TASK DETAILS.
Copy out nothing but the line containing "Where should I click to: Click" and the lines that follow it to the end of the entries, exactly as they stand.

Stored items:
Content starts

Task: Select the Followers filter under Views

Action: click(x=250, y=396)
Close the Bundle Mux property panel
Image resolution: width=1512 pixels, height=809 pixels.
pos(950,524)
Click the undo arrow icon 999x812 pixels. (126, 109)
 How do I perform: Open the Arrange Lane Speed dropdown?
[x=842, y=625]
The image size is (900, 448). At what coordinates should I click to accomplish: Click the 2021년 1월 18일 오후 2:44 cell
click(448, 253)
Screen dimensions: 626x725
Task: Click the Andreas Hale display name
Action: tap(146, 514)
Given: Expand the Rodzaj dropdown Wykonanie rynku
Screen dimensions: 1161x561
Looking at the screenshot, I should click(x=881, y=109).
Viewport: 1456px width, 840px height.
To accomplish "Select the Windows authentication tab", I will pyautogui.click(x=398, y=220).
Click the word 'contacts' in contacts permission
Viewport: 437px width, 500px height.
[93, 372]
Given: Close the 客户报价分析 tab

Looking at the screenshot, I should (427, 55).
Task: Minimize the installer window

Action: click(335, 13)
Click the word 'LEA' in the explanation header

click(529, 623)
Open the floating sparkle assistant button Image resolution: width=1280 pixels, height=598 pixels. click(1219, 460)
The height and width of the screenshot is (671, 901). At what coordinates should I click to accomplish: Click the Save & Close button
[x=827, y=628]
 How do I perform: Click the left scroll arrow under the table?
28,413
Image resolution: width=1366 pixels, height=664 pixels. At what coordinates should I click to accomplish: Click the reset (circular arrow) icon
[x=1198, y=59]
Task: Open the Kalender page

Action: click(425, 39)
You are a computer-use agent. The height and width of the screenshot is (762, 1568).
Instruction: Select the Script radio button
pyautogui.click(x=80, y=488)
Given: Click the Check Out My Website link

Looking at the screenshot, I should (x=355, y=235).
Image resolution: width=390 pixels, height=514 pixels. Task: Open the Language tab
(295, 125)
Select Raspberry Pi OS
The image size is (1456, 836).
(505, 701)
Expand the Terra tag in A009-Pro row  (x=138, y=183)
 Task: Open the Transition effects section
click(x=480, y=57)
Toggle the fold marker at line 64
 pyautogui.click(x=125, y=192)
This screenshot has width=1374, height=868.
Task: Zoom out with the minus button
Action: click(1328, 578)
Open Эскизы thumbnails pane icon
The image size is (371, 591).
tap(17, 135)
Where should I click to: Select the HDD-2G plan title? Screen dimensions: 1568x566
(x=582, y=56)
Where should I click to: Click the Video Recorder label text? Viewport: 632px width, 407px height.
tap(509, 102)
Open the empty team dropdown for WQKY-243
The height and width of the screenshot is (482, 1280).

Content ends

REPLY.
Where should I click to: Click the Video Recorder label text? Viewport: 632px width, 407px height.
tap(509, 102)
Open the empty team dropdown for WQKY-243
The height and width of the screenshot is (482, 1280).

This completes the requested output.